• _SET TASK 1_
In the listing, please write out again the stretch from the line containing "is (696, 1265)." through the line containing "coord(1254,65)", with "screenshot" replaced by "screen capture" and nothing else altered.

==== SOURCE

User:JanIversen/jan test
Introduction
This document is based on and extents Localization_for_developers. The document is work in progress showing the result of a detailed technical analysis of the current process (version 3.4.1) . As such this document should be seen as a replacement of Localization_for_developers.
The l10n process only concerns itself about localizing defined supported languages. Adding a new language is a i18 process. This document is further restricted to the ongoing translation process and closely related build process. In case of external happenings, like e.g. Germany changing rules of spelling, it should be covered with i18 procedures.
The document will hopefully spark a discussion so it can be updated with other views from the ooo-L10n@incubator.apache.org.
It is important to understand the current process before we start discussing detailed changes, so this is the main purpose of this page. Once all the open issues at the end of document have been discussed as solutions agreed upon, a new document will be made describing the process as it should be in the near future.
Thanks to all those persons who contributed to Localization_for_developers that has been a great starting point for this document.
Overview
Localization, often abbreviated as l10n, defines the process to make a software package available in local languages, different to the language of the developer.
Localization is from the perspective of the involved person a multi-step process that involves a variety of tools and procedures. Most importantly the 4 main categories of involved persons have quite different and to some extent conflicting views and requirement, therefore the process should be a real “best of all worlds” approach.
The current process is more or less purely developer oriented, contains a lot of different tools and depends a lot on the responsibility of the involved people. It seems to be a process that has grown out of necessity more than a planned road.
Most of the tools used as well as the central data format (SDF) are specific to AOO and not used anywhere else even though both source (c++, resource, UI files) and target (po files) are standard file formats.
Only a part of the workflow are integrated in the build system. Much of it requires manual steps to be taken. Some of the tools involved are not part of the OpenOffice SVN and, due to a hard disk crash of the old pootle server, are lost.
Translations are done with the help of a pootle server. The localization work flow can very short be seen as:
- extraction messages from source files.
- uploading message to the pootle server.
- translating messages on the pootle server.
- downloading messages from the pootle server.
- merging messages into source files.
If you are looking for information about how to contribute translations then Localization gives an overview.

========

• _SET TASK 2_
List the steps of the localization workflow that the wiki page gives.

==== DATASET RECORDS

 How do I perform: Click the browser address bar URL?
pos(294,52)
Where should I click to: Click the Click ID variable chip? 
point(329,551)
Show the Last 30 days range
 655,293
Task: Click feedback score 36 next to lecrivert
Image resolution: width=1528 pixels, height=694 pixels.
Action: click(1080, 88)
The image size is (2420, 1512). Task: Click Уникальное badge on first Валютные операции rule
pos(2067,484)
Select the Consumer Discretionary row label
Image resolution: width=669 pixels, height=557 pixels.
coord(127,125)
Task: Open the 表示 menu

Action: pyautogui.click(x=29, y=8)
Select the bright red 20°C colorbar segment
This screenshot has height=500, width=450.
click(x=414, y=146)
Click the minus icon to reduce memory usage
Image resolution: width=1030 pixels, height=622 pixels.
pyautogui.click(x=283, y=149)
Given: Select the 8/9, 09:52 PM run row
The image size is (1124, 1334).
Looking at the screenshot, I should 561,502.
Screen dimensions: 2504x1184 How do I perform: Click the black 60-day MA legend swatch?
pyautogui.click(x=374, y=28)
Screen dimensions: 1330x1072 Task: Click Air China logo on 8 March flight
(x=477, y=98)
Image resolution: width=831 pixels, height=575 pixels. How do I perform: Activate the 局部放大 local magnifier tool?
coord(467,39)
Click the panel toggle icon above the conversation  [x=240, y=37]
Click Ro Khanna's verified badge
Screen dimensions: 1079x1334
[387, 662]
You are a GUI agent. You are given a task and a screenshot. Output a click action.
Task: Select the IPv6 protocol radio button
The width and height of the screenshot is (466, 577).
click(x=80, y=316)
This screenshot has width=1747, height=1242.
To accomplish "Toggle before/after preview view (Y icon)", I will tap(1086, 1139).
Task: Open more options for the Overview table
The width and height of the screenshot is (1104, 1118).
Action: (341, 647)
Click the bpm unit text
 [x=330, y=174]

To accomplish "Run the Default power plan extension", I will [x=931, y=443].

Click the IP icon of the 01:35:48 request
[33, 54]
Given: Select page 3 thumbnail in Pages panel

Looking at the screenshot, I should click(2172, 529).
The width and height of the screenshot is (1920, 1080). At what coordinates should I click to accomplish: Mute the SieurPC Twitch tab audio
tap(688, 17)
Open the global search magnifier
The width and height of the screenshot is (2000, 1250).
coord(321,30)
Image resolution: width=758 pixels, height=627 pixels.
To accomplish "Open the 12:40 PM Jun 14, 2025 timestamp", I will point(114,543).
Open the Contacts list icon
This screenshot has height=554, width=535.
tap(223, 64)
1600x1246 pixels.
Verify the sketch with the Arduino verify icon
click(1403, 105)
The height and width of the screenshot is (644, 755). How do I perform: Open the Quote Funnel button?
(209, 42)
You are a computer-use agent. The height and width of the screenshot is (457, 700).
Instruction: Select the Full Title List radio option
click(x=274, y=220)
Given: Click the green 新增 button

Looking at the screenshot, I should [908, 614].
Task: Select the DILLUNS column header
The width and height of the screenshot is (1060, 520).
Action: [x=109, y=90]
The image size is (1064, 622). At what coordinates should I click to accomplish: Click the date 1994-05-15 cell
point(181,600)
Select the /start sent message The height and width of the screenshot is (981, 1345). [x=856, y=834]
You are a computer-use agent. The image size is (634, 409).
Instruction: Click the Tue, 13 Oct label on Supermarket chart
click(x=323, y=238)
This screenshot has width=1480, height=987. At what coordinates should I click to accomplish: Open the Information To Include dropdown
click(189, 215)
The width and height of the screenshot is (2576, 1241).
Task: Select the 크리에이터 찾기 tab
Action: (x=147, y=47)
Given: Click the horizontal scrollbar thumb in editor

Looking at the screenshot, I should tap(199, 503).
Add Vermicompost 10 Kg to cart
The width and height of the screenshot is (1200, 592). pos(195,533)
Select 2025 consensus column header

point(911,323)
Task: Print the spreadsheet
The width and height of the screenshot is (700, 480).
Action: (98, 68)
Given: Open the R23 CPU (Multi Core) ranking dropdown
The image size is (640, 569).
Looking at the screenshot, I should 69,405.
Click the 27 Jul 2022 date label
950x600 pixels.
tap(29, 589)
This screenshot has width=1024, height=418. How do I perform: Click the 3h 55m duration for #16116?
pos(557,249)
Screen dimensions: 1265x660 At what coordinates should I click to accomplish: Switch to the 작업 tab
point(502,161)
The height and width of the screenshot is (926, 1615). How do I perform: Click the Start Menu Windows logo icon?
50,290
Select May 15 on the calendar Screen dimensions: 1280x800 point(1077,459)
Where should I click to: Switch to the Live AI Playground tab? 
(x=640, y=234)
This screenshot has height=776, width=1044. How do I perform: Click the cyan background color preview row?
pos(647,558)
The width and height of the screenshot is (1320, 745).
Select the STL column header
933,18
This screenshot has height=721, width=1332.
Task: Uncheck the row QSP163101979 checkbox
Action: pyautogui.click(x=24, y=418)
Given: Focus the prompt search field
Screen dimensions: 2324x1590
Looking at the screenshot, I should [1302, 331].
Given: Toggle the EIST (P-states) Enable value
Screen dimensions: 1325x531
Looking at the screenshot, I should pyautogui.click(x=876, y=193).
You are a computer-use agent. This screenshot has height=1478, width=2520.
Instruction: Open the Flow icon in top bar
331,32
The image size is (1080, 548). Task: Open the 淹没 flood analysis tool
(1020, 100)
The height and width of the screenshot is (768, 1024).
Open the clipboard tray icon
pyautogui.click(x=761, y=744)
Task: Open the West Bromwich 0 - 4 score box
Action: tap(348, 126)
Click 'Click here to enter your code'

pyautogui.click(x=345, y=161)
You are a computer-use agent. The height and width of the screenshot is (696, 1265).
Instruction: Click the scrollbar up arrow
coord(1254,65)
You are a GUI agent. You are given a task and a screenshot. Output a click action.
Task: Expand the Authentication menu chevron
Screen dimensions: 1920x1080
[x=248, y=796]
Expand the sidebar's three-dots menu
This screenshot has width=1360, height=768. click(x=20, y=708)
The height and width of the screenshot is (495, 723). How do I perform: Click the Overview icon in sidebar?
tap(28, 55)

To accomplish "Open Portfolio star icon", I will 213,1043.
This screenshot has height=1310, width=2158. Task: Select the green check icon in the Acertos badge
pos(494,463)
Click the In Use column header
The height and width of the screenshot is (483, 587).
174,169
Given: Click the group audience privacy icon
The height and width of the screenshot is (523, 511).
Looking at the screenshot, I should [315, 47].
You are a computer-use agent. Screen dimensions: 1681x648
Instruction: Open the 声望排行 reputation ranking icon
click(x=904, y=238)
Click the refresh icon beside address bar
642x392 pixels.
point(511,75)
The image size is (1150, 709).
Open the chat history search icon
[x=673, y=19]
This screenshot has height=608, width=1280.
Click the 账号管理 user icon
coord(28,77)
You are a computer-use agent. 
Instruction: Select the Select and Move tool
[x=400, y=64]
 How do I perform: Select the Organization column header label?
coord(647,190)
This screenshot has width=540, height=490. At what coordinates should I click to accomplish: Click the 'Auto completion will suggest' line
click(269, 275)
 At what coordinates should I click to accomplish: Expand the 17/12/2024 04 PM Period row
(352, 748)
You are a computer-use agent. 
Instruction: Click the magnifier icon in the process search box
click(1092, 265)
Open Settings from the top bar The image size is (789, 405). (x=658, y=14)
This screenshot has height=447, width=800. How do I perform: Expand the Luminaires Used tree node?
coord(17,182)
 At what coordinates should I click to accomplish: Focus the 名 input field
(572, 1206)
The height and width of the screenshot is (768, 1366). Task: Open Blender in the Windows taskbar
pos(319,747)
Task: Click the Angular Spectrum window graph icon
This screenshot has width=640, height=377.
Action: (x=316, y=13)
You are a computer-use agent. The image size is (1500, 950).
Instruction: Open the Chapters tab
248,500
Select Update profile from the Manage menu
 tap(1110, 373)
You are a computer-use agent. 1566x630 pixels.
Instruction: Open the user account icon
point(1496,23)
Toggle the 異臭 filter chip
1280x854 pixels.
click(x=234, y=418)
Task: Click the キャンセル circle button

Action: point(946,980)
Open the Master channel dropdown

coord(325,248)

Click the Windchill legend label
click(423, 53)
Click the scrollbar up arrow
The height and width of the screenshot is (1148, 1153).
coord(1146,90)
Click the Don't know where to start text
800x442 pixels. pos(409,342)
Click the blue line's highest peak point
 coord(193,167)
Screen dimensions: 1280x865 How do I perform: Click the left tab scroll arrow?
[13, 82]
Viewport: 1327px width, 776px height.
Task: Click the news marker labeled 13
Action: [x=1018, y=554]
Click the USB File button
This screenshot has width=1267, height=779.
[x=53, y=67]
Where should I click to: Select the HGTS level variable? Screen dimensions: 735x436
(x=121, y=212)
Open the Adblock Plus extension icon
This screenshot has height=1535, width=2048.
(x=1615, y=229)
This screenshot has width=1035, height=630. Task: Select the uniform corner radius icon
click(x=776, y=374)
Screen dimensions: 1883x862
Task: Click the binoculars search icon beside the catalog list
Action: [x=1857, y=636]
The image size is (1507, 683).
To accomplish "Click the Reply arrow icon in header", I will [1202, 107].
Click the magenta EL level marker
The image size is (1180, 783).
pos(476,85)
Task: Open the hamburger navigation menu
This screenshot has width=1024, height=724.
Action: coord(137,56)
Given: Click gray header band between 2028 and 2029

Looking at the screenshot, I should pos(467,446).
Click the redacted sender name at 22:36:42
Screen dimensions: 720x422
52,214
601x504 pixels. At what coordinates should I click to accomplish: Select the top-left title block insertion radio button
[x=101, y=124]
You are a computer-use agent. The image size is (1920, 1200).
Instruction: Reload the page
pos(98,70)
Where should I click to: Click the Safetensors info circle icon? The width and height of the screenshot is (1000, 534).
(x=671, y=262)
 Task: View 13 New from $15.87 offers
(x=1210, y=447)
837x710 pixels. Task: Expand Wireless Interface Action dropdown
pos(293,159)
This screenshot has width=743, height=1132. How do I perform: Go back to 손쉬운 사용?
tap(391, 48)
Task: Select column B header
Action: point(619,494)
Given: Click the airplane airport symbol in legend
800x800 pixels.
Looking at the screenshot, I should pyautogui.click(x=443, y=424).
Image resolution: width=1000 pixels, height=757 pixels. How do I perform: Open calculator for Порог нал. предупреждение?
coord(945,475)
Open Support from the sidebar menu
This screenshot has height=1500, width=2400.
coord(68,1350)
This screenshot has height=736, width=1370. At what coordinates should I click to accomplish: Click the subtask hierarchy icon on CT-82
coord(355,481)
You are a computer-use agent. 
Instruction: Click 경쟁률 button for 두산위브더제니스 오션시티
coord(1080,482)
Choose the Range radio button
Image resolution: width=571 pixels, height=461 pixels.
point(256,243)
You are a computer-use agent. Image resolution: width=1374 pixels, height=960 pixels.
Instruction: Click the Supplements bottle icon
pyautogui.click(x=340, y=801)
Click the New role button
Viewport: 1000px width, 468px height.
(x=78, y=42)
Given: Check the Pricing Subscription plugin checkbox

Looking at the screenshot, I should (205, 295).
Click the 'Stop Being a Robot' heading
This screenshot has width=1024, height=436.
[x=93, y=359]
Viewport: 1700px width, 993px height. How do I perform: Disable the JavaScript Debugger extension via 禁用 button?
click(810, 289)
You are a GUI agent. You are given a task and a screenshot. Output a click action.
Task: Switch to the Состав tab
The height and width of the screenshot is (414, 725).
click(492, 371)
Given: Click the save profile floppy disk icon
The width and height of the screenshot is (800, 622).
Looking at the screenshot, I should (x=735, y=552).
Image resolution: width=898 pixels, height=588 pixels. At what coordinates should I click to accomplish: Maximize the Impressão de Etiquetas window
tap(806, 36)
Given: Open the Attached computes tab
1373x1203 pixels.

========

• _SOLUTION 1_
You are a computer-use agent. The height and width of the screen capture is (696, 1265).
Instruction: Click the scrollbar up arrow
coord(1254,65)

• _SOLUTION 2_
- extraction messages from source files
- uploading message to the pootle server
- translating messages on the pootle server
- downloading messages from the pootle server
- merging messages into source files